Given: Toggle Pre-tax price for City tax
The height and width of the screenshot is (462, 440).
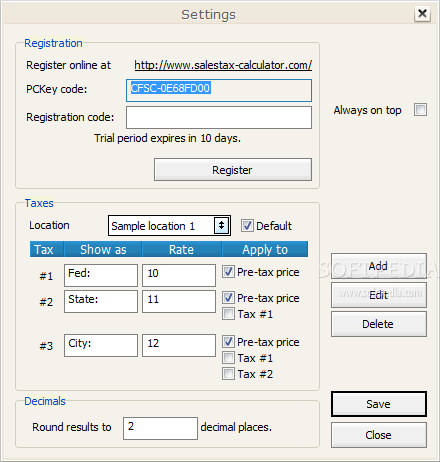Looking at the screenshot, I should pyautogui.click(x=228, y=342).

---

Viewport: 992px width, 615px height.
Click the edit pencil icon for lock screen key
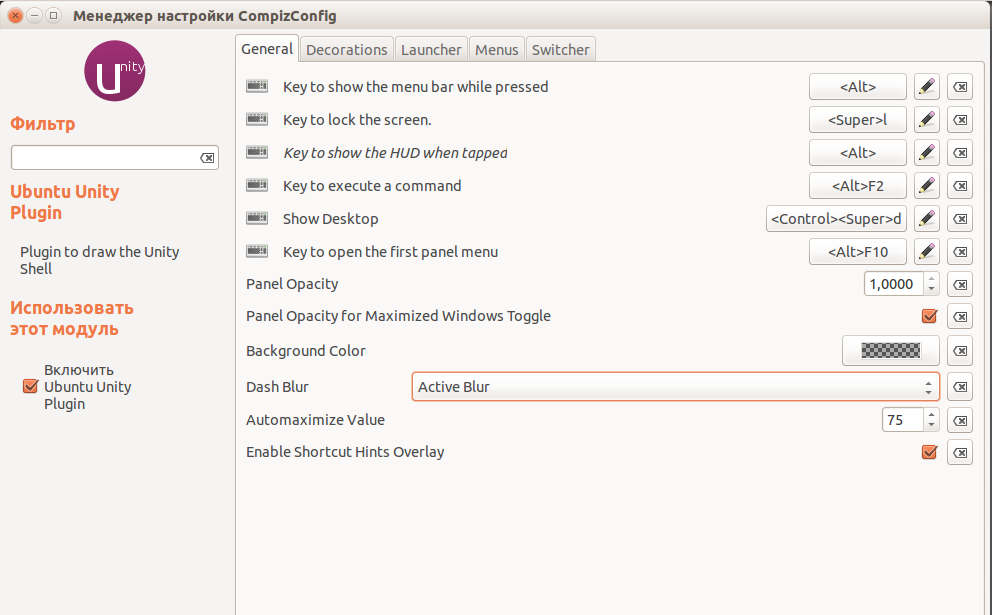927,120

* Task goal:
Rewrite the rows starting at the line containing "Given: Toggle Pre-tax price for City tax" and ending with the line containing "Looking at the", replacing "Pre-tax price" with "Tax-inclusive price" and changing nothing else. Leave the pictures out of your answer.

* Answer to the problem:
Given: Toggle Tax-inclusive price for City tax
The height and width of the screenshot is (462, 440).
Looking at the screenshot, I should pyautogui.click(x=228, y=342).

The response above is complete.